Head of Austrian fund for Holocaust reparations visits Institute

Fri, 03/22/2019 - 12:35pm

Hannah Lessing represents Austrian society’s desire to atone. Her unique job involves, among other things, tracking down Austrian Holocaust survivors or their kin – inside the country and out – to offer financial reparations.

Lessing, the secretary general of the National Fund of the Republic of Austria for Victims of National Socialism, came to USC Shoah Foundation this week to discuss a potential collaborative project with the Institute.

During her stop on Monday, she spoke with the staff about her line of work.
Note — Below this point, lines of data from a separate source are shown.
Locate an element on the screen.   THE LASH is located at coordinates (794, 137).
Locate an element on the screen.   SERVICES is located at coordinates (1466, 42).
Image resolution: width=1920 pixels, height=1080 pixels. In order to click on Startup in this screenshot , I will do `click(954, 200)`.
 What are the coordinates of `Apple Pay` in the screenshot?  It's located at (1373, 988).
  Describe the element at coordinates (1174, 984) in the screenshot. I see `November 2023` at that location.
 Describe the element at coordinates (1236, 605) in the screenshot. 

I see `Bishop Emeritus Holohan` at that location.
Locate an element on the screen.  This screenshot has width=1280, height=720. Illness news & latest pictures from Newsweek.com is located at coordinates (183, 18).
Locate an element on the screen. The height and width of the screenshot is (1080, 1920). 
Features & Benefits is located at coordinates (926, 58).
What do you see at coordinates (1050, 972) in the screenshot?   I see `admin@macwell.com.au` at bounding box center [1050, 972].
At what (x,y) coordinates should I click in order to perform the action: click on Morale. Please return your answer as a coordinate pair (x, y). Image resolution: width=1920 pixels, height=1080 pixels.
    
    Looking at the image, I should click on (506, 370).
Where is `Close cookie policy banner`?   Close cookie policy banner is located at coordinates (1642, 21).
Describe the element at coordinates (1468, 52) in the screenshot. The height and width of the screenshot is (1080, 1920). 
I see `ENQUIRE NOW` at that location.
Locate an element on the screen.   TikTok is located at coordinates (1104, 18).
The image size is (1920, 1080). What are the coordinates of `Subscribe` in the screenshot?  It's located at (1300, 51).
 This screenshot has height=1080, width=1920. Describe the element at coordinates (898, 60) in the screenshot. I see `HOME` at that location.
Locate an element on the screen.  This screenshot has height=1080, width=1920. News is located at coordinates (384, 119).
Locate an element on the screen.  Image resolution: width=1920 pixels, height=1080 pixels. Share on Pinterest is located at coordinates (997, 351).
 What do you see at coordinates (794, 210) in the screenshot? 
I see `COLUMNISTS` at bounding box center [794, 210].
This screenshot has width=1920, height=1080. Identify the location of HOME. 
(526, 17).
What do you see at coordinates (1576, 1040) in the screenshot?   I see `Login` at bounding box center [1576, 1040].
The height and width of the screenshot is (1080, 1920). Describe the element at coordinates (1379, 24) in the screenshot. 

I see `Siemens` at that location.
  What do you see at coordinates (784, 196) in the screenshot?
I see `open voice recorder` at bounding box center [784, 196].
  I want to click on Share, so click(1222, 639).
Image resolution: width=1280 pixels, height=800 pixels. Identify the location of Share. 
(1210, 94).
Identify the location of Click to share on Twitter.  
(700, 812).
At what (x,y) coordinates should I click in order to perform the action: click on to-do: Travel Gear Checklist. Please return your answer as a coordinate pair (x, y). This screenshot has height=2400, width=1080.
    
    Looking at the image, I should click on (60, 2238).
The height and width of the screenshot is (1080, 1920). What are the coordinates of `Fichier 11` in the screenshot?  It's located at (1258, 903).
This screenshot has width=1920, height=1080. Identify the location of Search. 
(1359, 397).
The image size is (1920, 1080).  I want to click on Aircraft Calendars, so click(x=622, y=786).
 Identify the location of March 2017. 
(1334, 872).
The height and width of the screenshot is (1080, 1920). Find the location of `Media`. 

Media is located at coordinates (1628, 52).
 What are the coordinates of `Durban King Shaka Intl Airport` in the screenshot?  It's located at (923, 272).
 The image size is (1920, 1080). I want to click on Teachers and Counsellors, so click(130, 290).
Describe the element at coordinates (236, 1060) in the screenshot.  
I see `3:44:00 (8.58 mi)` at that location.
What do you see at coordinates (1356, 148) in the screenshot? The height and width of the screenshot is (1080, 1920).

Around the time Lessing landed the job in 1995, she asked her father – a survivor whose mother was murdered in the Holocaust – how the government could compensate. Erich Lessing – a prominent photo-journalist who died last year – refused to answer. When she pressed him, he responded: Can you bring back my childhood? Can you bring back my mother from Auschwitz?

“So knowing I couldn’t, I still wanted to take the job, because those two questions made it so clear: What can we do?” she said during a Q&A with USC Shoah Foundation Finci-Viterbi Executive Director Stephen Smith. “And so this is where it started.”

Austrian society was slow to take responsibility for its role in the Holocaust. For decades after the war, it clung to a victim narrative – and it is true that Hitler forcibly annexed his native Austria in March of 1938 in what was known as Anschluss. But the Wermacht army was greeted with jubilant Austrian crowds, many of the Nazi party’s most prominent leaders were Austrian, and the campaign to seize Jewish property began the day after the takeover.

Tens of thousands of Austrian Jews were murdered in the Holocaust, many at the Mauthausen concentration camp atop a hill in a small Austrian town. Austria’s Jewish population, once north of 200,000, today stands at 10,000.  

 

Austrian Nazis and local residents look on as Jews are forced to get on their hands and knees and scrub the pavement in Vienna. Date: March 1938 - April 1938.

 

In 1986, it was revealed that Austrian presidential candidate Kurt Josef Waldman – who won the election – was a former high-ranking SS official.

A few years later, the Austrian chancellor issued a formal apology and acknowledged that many Austrians were culpable.

In 1995, the country began giving reparations to Jews and other targets of the Holocaust. Initially, every survivor or their relatives were awarded a “gesture payment” for the equivalent of about $7,000.

Lessing, who was tapped that year to run the program, immediately made a case to Parliament for traveling outside of the country to find eligible recipients.

“I said, listen, you haven't done anything for 60 years – even the $7,000, that will not make the difference,” she said. “The difference will make it that I travel and … listen (to survivors). And if they need anything, we’re there for them.”

During Monday’s Q&A, Lessing stressed that the reparations aren’t only for Jews.

“It’s a fund which helps all victims groups – even victims groups which for many, many years were not even recognized by the Austrian state as having been victims,” she said. This included deserters, gays, the disabled and the Sinti and Roma – also known as gypsies.

A class-action suit filed in the United States enlarged her budget for a time.

Today, Lessing works with other reparations organizations to find potential recipients around the world – such as Jews of the Kindertransport, who are entitled to 2,500 Euros (about $2,800) from the Conference on Jewish Material Claims Against Germany (also known as the Claims Conference).

The National Fund is also contributing money to memorials, such as a soon-to-be-built Wall of Names in Vienna whose granite slabs will display the names of all 65,000-plus Austrian Jews who died in the Holocaust.

“Finally I can go there and touch my grandmother’s name,” Lessing said.